Now, let’s look at AI’s shortcomings and how they help us in unintended ways to further differentiate our product offering. In plain terms, AI cannot supplant the human judgment skills necessary to evaluate whether we want to buy and then own a stock over a long period of time. Specifically, AI lacks the ability to help us develop a sound investment thesis around a divergent perspective on a business and hence its financial trajectory going forward, versus that implied by the market. To recall, we are dedicated contrarian investors looking for the counterintuitive, the misunderstood, the quirky, the obscure. A big part in a contrarian investor’s playbook is to be on the lookout for unexpected improvements in business conditions and eventual recovery form previously observed negative earnings trends. Our experience so far has been that AI, at least in the form of so-called large language models (LLMs), is built on an extrapolative, linear “reasoning” process. It is prone to develop predictive conclusions that fall mostly in line with what a conventional, consensus-based investment analysis would indicate. It follows that AI has difficulty in dealing with nonlinear systems, where an economic pattern may start to deviate from recently observed norms (as would be the case, for instance, in corporate turnarounds or at the nadir of business cycles).

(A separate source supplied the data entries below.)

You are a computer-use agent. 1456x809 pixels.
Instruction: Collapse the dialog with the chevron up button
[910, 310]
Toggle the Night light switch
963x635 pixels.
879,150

Concurrently, we surmise that the consequences of how AI works and its ubiquitous availability to the investment management industry renders future investment decisions even more uniform. If everybody uses the same assumptions and input feeding their AI-driven algorithms, even fewer off-consensus views will be left to impact prices. This in turn will likely lead to more instances where individual companies may be significantly mispriced by the market, presenting new opportunities for us.
Thus, AI should benefit our business, both purposely and inadvertently. Most importantly, we will view the future as being AI-enabled, as opposed to AI-dictated. This means that we are determined to use AI in our favor and exploit its pros and cons, without becoming enslaved by it.